Just wonderful! What a clever, useful, nifty book!

Tom Read Wilson, TV Presenter and Author

The Little Book of Confusables is jam-packed with simple, memorable and fun spelling tips and usage examples for almost 600 commonly confused words. It exists to help you:

  • supercharge your vocabulary
  • save time
  • write with confidence
  • avoid embarrassing mistakes


The Little Book of Confusables contains

  • the difference between LESS + FEWER and NUMBER + AMOUNT
  • handy hints to avoid mistakes like DOGGY DOG WORLD, WHITE AS A SHEEP and OUTER-BODY EXPERIENCE
  • the difference between HOMOPHONES, HOMONYMS and HOMOGRAPHS
  • … all in a gorgeous, flickable, fits-in-your-bag format

What are confusables?

Confusables fall into a number of categories:

  • Homophones: words that sound the same but have different meanings.

**Exercise directions**.
Answer these questions using the book description above.
(a) For about how many commonly confused words does the book give spelling tips and usage examples?
(b) Who is quoted praising the book, and what two roles are listed for that person?
(c) How does the description define homophones?

**Data segment**.
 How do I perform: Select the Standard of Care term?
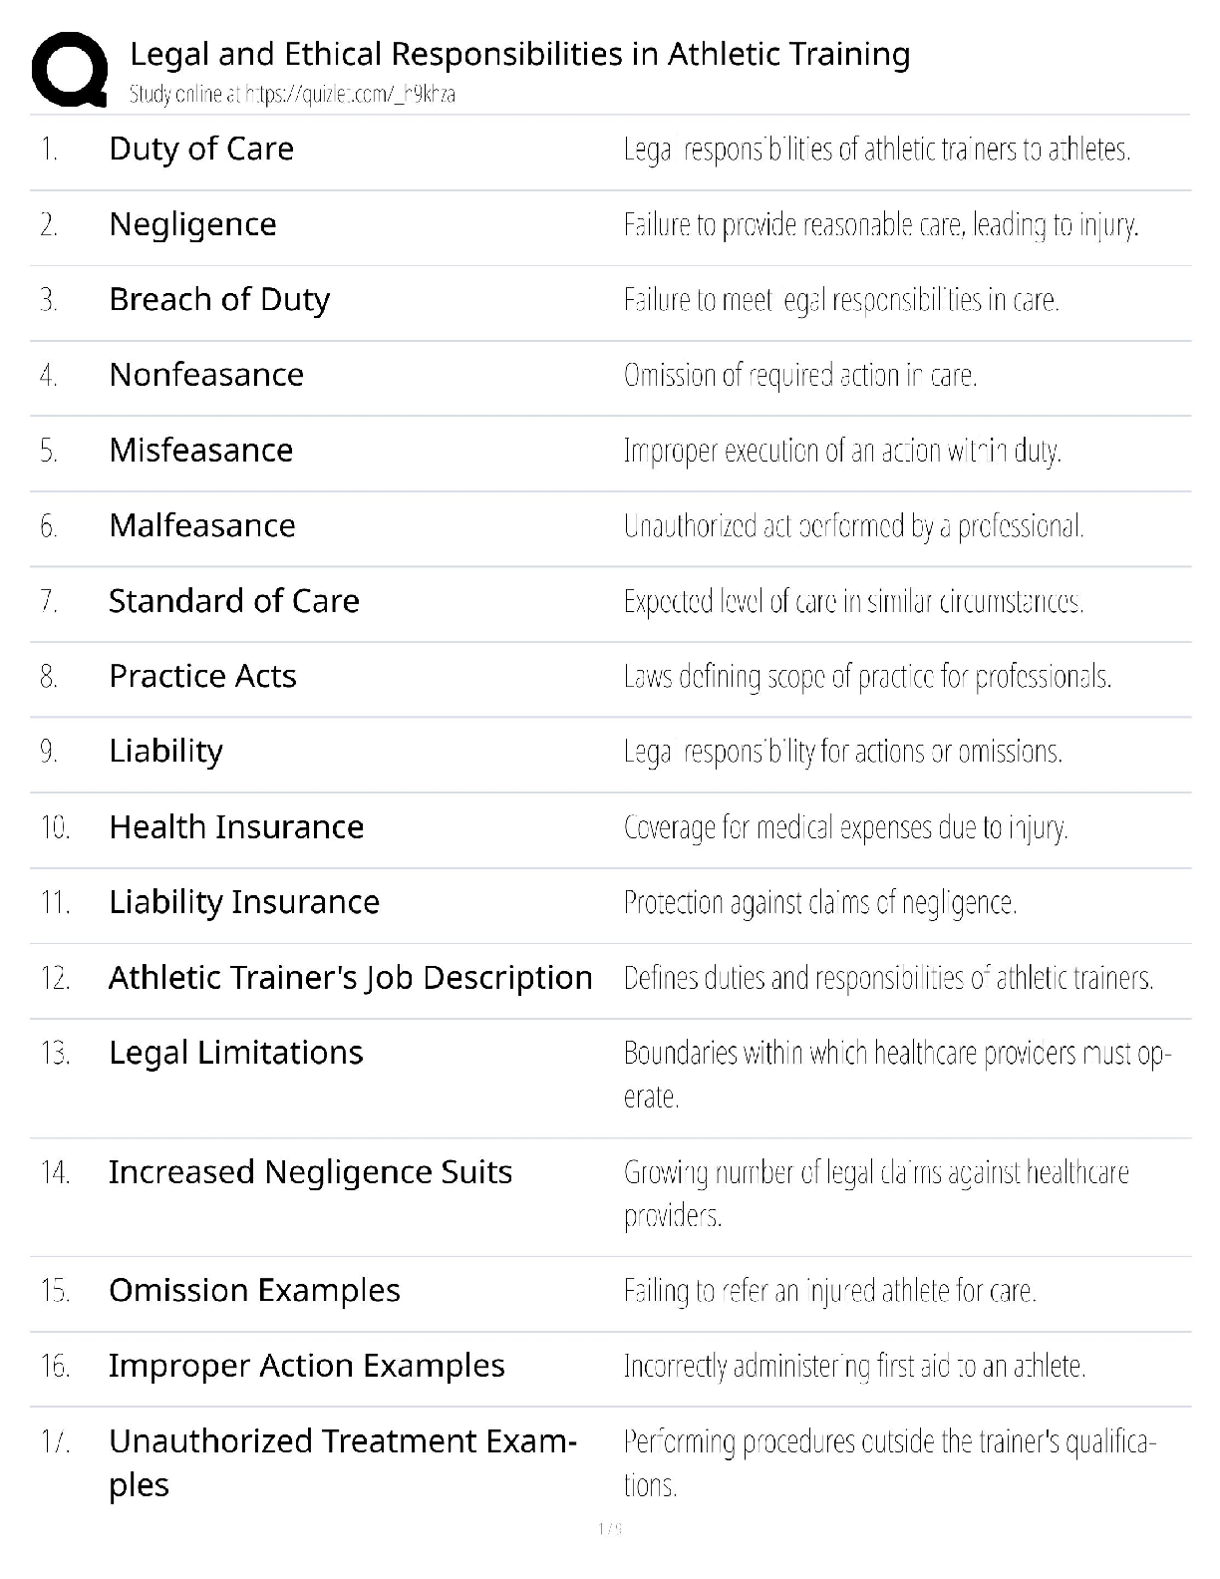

**Answer for this exercise**.
(a) Almost 600.
(b) Tom Read Wilson, listed as a TV presenter and author.
(c) Words that sound the same but have different meanings.